Cloning, sequencing and prokaryotic expression of an odorant-binding protein gene PstrOBP1 from Phyllotreta striolata(Fabricius)

【Objective】 The purpose of the study was to clone and sequence the odorant-binding protein gene PstrOBP1 from Phyllotreta striolata(Fabricius) and conduct prokaryotic expression,in order to provide an important basis for in-depth investigation of the molecular characterization,functional mechanism,and heterologous expression conditions of PstrOBP1 gene.【Method】 Based on the head transcriptome data of P. striolata,RT-PCR was used to clone PstrOBP1 gene which encoded the odorant-binding protein of P. striolata. Bioinformatics analysis was performed and semi-quantitative PCR was used to detect the tissue expression pattern. PstrOBP1 fusion protein was purified by using a prokaryotic expression system and Ni-NTA His·bind resin column. Western blotting was used to validate it,and homology comparison and construction of phylogenetic evolutionary tree were performed for PstrOBP1.【Result】 The full-length open reading frame(ORF) of PstrOBP1 was 459 bp encoding 152 amino acid residues.

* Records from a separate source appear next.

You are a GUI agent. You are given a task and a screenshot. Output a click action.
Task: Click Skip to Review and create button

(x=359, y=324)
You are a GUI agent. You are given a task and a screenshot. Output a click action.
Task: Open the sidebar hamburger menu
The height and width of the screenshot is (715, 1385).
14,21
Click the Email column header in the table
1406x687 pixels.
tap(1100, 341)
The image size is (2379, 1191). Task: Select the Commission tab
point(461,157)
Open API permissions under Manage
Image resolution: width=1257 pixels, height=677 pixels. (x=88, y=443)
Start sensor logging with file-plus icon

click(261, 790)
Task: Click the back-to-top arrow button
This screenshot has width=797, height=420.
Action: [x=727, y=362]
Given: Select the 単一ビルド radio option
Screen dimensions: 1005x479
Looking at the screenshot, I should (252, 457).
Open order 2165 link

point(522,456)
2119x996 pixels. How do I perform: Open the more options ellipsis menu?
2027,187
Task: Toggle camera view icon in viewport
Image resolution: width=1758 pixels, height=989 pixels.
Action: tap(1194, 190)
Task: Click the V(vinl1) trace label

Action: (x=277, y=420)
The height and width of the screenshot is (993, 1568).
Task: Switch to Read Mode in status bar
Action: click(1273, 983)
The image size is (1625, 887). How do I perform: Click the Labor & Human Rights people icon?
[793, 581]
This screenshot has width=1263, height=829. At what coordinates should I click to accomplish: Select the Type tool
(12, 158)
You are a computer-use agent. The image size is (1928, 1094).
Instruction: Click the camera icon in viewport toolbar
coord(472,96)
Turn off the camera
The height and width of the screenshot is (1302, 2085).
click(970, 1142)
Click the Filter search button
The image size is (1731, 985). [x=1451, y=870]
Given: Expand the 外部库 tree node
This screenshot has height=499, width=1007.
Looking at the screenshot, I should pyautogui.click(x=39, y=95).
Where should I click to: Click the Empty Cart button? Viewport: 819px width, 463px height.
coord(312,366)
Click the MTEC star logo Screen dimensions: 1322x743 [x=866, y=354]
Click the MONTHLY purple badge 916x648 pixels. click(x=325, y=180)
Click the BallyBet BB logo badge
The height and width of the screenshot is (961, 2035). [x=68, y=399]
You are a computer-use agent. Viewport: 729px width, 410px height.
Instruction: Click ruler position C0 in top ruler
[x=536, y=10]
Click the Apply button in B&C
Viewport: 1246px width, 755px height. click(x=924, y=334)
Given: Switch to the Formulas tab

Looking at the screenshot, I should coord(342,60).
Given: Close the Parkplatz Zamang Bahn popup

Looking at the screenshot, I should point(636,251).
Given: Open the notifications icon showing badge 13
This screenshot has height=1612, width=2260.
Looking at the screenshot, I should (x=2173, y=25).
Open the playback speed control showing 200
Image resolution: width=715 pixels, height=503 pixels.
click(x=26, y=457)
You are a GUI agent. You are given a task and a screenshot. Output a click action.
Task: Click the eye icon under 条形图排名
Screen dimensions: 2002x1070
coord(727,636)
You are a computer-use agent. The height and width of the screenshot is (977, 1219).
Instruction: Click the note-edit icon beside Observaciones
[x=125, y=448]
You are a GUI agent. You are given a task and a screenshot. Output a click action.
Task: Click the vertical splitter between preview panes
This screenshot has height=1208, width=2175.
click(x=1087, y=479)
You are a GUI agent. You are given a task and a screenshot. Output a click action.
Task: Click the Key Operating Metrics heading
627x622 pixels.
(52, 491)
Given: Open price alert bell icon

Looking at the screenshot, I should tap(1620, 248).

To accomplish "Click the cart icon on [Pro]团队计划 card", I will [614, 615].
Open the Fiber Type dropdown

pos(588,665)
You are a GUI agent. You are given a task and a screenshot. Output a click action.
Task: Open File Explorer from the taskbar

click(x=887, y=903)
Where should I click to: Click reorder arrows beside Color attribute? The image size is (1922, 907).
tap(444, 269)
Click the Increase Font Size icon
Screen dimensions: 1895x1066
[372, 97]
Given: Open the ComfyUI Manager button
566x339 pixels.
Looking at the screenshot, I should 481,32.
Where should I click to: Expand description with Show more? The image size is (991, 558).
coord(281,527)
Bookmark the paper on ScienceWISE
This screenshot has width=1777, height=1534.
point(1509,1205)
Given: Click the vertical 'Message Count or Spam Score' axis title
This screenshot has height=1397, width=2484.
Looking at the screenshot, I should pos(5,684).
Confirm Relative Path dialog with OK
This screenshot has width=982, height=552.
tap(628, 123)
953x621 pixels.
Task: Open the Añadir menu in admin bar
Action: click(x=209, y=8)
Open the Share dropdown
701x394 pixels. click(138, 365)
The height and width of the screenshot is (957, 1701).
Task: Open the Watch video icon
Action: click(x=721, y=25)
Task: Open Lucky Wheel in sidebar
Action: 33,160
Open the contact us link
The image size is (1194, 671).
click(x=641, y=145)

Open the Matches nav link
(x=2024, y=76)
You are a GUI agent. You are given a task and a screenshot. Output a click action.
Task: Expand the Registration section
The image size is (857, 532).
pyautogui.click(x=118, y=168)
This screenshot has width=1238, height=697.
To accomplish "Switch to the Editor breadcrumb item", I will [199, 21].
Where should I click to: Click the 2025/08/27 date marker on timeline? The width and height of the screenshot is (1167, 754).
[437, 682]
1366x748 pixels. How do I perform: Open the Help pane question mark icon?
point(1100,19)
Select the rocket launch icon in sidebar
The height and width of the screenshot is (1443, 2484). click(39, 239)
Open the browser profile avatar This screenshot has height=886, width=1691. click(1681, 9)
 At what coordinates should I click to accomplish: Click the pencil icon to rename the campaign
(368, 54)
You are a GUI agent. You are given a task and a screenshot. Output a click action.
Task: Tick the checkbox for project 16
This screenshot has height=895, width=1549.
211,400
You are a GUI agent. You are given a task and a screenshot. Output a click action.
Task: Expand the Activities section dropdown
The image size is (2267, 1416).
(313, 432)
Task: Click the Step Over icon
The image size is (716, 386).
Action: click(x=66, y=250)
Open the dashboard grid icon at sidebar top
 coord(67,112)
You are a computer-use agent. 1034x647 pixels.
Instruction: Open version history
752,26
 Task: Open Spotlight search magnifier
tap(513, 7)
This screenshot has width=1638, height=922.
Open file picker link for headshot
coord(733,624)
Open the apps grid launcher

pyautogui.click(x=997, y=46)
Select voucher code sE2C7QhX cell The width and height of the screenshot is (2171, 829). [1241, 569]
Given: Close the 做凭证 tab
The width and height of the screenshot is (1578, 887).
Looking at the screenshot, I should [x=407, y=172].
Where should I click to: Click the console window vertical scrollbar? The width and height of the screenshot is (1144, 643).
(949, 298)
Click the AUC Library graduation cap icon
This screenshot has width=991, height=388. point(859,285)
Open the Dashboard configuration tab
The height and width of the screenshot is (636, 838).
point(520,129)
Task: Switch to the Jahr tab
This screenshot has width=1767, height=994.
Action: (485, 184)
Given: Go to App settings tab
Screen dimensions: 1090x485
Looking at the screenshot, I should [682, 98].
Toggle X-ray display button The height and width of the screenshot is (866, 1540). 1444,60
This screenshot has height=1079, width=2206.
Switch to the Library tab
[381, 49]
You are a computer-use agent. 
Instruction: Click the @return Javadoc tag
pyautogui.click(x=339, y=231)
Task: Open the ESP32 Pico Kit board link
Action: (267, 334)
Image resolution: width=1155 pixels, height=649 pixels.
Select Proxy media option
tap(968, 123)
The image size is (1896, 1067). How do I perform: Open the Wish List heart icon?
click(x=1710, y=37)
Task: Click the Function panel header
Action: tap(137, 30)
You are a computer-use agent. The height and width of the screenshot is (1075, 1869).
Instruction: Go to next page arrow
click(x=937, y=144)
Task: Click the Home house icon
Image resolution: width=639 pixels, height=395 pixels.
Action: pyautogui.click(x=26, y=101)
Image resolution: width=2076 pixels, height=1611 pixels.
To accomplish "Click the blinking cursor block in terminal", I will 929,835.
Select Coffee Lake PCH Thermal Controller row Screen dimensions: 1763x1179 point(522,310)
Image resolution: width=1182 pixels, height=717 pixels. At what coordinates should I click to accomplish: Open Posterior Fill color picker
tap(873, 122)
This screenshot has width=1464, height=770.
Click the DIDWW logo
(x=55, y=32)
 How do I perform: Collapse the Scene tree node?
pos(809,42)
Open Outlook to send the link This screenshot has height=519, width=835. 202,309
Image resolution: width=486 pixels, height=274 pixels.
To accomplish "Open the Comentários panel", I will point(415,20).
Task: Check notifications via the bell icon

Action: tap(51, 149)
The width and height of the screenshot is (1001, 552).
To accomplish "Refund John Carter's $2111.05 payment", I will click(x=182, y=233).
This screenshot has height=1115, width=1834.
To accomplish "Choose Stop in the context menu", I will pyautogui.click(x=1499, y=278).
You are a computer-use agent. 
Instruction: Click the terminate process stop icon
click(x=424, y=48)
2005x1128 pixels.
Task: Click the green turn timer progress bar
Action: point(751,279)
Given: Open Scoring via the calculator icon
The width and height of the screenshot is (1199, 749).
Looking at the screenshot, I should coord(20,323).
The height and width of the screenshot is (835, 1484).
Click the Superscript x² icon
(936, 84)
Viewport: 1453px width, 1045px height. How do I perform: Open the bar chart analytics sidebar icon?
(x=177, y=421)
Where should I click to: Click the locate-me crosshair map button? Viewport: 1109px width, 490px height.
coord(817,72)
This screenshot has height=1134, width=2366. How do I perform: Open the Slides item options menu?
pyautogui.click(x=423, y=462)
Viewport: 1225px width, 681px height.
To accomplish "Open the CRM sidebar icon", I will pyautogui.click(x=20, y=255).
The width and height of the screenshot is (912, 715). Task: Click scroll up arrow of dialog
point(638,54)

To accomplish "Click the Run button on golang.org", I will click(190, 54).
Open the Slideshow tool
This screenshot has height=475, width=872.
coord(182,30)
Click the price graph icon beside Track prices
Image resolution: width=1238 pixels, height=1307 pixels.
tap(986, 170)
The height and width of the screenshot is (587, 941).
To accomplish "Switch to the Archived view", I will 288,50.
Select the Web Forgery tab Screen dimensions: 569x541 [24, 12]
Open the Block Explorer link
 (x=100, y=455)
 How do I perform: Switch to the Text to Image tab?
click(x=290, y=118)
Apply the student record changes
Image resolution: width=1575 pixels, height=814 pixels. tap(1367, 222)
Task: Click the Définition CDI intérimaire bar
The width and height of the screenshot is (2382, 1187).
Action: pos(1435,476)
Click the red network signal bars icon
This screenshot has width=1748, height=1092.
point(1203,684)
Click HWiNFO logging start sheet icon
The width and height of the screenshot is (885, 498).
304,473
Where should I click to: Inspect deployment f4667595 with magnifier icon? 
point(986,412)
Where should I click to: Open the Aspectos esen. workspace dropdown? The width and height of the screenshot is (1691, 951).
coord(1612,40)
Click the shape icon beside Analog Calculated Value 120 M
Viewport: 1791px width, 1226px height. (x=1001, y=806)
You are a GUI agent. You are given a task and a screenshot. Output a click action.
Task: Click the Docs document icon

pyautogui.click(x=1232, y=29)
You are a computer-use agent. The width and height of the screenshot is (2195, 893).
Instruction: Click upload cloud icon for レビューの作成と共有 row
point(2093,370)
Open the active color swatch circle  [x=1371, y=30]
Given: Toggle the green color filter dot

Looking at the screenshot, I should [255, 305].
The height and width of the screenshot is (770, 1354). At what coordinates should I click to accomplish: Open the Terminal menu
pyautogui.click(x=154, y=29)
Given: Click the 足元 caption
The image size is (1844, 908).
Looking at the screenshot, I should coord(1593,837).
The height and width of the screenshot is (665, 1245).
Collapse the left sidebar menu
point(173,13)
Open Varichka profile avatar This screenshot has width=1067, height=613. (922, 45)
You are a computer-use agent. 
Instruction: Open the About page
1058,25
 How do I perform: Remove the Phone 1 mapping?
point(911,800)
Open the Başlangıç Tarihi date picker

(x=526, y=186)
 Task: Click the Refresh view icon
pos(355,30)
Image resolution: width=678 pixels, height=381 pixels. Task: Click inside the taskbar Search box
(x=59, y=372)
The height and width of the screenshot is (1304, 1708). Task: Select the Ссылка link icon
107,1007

It contained a signal peptide sequence of 19 amino acid residues at the N-terminal end,including 6 conserved cysteine residues,and belonged to Classic OBPs subfamily. The amino acid sequence of PstrOBP1 had high homology with Pyrrhalta aenescens PaenOBP13 (52.3%) and Pyrrhalta maculicollis PmacOBP13(51.5%), suggesting PstrOBP1 had a closer relationship with PaenOBP13 and PmacOBP13,and might share similar functions. Tissue expression analysis showed that PstrOBP1 gene was specifically expressed in the head of adult P. striolata,implying that the gene was involved in the process of chemical communication of adult P. striolata. After several optimizations of prokaryotic expression conditions,a large amount of soluble PstrOBP1 protein was expressed. The result of Western blotting confirmed the PstrOBP1 gene was successfully expressed about 32 kD of recombinant protein in Escherichia coli. 【Conclusion】 The PstrOBP1 gene is successfully cloned. Its encoded protein may be a significant olfactory protein involves in the process of chemical communication of P. striolata. After several optimizations of prokaryotic expression conditions,a large amount of soluble protein has been expressed,which provides a reference for the preparation of protein samples required for subsequent functional studies of this protein.